Tengo que confesar que he pasado el último año de mi vida intentando no entrar en el McDonald’s que hay enfrente de mi estudio de yoga, al lado de los contenedores. Hasta ayer.
No me arrepiento. A mi favor diré que el profesor parecía un monje budista capaz de adivinar el canto de los pájaros a través del ruido del tráfico. Un hombre que se ha dignado a interrumpir su retiro en las montañas para enseñarnos a los simples mortales que la vida puede ser mucho más placentera si renunciamos a nuestras obligaciones y nos retiramos a un templo. Y también, que me había equivocado de hora y estuve a punto de abandonar antes de empezar y que al no hacerlo me sentí una mujer adulta. Una mujer capaz de lidiar con problemas de adultos. Una mujer que tolera la frustración y acepta asistir a una clase de yoga que no es la suya. El tipo de mujer que se merece una hamburguesa después de sudar la camiseta.
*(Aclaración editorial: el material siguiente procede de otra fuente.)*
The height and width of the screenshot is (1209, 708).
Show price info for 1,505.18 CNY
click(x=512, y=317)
Eran las doce del mediodía y el McDonald’s estaba vacío. Me senté en la mesa más alejada de la ventana para no ver los contenedores. Tardé un rato en decidir si quería un menú Cuarto de libra o un McFish. Hacía años que esperaba que volviesen a poner el McFish. Era una señal. Pedí un menú Cuarto de libra grande. Todo iba bien cuando empecé a comérmelo. Las patatas gajo estaban calientes, la Coca-Cola Zero estaba fría. Y aunque la hamburguesa tenía cebolla, no pude quejarme. Con la emoción del momento había olvidado pedirla sin ella. El problema fue que un chico de unos veinticinco años se sentó en el sofá de enfrente y empezó a rugir como un león.
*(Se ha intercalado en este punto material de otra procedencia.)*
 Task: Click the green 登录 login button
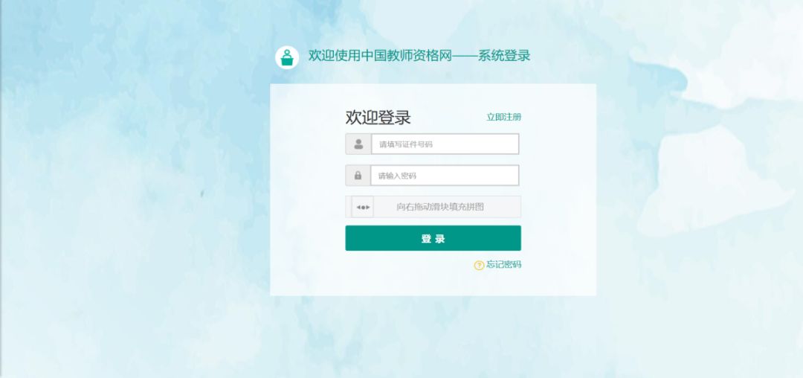coord(433,238)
En yoga, la postura del rugido del león consiste en sentarse sobre nuestras rodillas, estirar los brazos y los dedos, sacar la lengua hacia la garganta y rugir como un león. La diferencia con el rugido de aquel chico era que su león parecía un gato asustado. Un gato al que han dejado solo en casa. Un gato que, al igual que yo, ha elegido un McDonald’s en el centro para descargar su ansiedad. Tuve ganas de rugir con él. Eso es lo que hubiese hecho una mujer adulta. En mi caso, me limité a terminarme la hamburguesa y beberme la Coca-Cola con los AirPods puestos. Puede que durante el año que he evitado entrar en McDonald’s no haya conseguido que mi vida fuera mejor, quizá debería plantearme la posibilidad de vivir en un templo.